FINGERALPHABET
In der Gebärdensprache wird für jeden Buchstaben eine bestimmte Hand- bzw. Fingerstellung festgelegt um damit zu buchstabieren. Dieses visuelle Kommunikationssystem erlaubt es somit Gehörgeschädigten oder Gehörlosen am allgemeinen gesellschaftlichen Verkehr teilzunehmen. Im Allgemeinen erfolgt die Kommunikation mittels Gebärdensprache, einem komplexen System aus Handzeichen, in dem jedes Zeichen für ein Wort steht.

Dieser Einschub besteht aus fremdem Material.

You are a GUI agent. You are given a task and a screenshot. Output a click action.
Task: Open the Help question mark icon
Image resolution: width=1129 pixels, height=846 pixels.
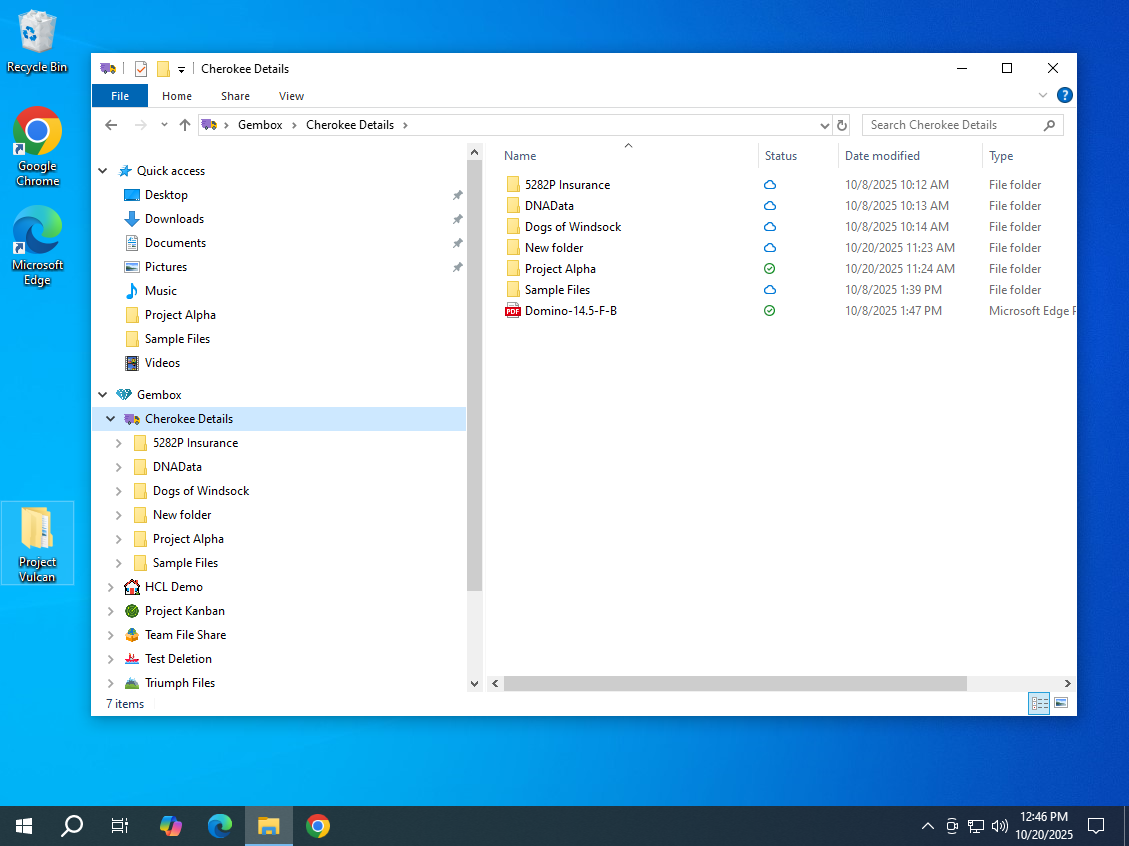(x=1065, y=96)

Neben vielen internationalen Unterschieden haben alle jedoch
gemeinsam, dass mit den Fingern der rechten Hand (bei
Rechtshändern) die Kleinbuchstaben des Alphabets nachgebildet
werden, sofern dieses möglich ist.
Gute Beispiele hierfür sind das c, d, i, l, m, n, o. t, v, w und
y.
Bereits in der Mitte des 16. Jahrhunderts wurden Gehörlose von dem Spanier Pedro Ponce de León mit Hilfe der Fingersprache unterrichtet.

Quelle: Lexikon der Abkürzungen, Bertelsmann Lexikon Verlag GmbH, Gütersloh 1994
Zusammengestellt und herausgegeben von Heinz Koblischke
Besonderheit: Buchstaben werden stets mit nach vorne gerichteter Handfläche gezeigt werden - Zahlen dagegen mit nach vorne gerichtetem Handrücken.
Und mit der
Buchstabenkombination I L Y
für I Love
You,

begrüßen sich Gehörlose auf der ganzen Welt.